Dieci tonnellate di tabacco da fumo camuffato da pout pourri. L’ingente sequestro è stato effettuato dai militari della guardia di finanza di Città di Castello e di Perugia in una ditta di Città di Castello al termine di circa quattro mesi di indagine. I due imprenditori sono stati denunciati per contrabbando.

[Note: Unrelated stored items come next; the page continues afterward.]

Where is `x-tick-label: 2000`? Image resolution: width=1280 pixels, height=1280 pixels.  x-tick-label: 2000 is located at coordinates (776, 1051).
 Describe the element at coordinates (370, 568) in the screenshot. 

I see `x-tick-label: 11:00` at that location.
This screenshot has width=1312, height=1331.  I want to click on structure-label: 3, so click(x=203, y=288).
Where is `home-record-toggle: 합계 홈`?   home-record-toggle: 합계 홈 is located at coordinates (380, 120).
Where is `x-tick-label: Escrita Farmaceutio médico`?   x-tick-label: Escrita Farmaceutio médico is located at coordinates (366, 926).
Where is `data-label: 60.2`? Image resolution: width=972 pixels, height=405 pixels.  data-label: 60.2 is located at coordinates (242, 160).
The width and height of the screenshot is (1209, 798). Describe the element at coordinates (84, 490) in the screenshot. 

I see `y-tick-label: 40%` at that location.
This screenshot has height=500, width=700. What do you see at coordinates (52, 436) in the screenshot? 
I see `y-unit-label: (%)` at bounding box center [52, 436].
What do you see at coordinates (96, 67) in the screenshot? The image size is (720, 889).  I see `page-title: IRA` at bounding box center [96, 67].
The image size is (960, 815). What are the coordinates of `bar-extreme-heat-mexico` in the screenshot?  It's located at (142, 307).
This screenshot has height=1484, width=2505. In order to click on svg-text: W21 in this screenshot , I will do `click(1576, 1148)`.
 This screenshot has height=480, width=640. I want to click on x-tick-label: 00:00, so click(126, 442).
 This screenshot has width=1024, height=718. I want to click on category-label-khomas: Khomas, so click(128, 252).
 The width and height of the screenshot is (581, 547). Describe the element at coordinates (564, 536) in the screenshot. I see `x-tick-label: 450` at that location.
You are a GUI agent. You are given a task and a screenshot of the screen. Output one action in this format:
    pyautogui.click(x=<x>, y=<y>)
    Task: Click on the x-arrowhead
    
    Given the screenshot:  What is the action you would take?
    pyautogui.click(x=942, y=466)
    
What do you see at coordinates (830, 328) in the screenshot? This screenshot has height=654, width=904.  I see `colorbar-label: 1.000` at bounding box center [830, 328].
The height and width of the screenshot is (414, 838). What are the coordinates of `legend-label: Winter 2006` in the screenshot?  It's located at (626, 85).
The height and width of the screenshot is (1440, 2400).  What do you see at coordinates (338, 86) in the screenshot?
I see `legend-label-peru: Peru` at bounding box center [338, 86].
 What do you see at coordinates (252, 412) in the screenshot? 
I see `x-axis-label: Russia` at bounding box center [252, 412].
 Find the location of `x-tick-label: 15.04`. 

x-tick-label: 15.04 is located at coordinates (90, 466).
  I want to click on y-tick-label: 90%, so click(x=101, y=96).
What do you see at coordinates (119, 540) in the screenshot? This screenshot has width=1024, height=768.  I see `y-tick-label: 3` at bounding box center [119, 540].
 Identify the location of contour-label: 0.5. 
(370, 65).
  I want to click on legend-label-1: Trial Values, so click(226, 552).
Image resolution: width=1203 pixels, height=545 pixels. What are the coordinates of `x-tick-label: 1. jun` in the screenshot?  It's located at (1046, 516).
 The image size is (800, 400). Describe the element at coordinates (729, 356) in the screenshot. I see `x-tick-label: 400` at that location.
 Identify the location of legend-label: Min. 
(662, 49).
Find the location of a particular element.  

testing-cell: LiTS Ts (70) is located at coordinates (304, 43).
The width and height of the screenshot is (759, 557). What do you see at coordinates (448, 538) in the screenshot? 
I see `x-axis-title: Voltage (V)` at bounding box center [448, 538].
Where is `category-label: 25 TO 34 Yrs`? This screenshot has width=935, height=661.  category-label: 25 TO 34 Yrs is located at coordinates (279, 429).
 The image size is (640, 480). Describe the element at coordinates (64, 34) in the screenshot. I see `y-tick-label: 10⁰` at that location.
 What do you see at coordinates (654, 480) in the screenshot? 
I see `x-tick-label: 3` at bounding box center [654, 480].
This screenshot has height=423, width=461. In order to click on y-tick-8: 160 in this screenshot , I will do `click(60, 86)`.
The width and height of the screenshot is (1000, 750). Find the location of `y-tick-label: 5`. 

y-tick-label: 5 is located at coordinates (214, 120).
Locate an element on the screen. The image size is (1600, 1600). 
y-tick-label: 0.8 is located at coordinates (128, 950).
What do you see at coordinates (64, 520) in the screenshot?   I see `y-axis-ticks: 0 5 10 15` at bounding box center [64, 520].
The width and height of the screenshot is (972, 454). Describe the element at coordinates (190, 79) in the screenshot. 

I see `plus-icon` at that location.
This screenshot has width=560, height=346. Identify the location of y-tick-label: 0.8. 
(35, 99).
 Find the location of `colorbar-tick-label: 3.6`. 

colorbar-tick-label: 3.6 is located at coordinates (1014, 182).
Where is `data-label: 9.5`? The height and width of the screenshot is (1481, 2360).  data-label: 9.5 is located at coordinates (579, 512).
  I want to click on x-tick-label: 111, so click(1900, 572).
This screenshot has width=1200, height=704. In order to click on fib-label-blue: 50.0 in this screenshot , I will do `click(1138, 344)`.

Pout pourri Il singolare pout pourri, che tagliato diversamente, poteva servire proprio per il creare sigarette di contrabbando, era venduto in sacchetti trasparenti da 100 grammi ciascuno e all’ingrosso di 5 chili. Con questo stratagemma la ditta poteva venderlo sottraendolo al pagamento dell’accisa. Il prodotto sequestrato era stoccata in un capannone industriale, per un’accisa evasa stimata inoltre 660 mila euro.
Le attrezzature Oltre al tabacco sono stati sequestrate anche varie attrezzature, un macchinario per il confezionamento del prodotto e additivi chimici che dovevano aromatizzare il prodotto, peraltro posto in vendita senza alcuna indicazione o avvertenza sanitaria sulle confezioni. Particolare attenzione è stata posta dai finanzieri altotiberini sulla documentazione fiscale riscontrando che alcune fatture di vendita di un ingente quantitativo di tabacco pot-pourri destinato in Romania recavano anche l’indicazione di alcune macchinette distruggi documenti delle quali non vi era alcuna traccia di acquisto in contabilità.
Il sistema di frode Tecnicamente l’articolato sistema di frode scoperto avrebbe consentito all’azienda di ricavare un notevole profitto derivante dalla commercializzazione del prodotto sotto forma di “pot-pourri”, scontando alla vendita solo l’imposta sul valore aggiunto ed eludendo l’altra componente fiscale dell’accisa pari al 56%. Complessivamente Il danno per l’Erario per i diritti dovuti – costituiti dall’accisa evasa – dall’IVA e dal dazio doganale dovuto è stato stimato in oltre 1 milione di euro.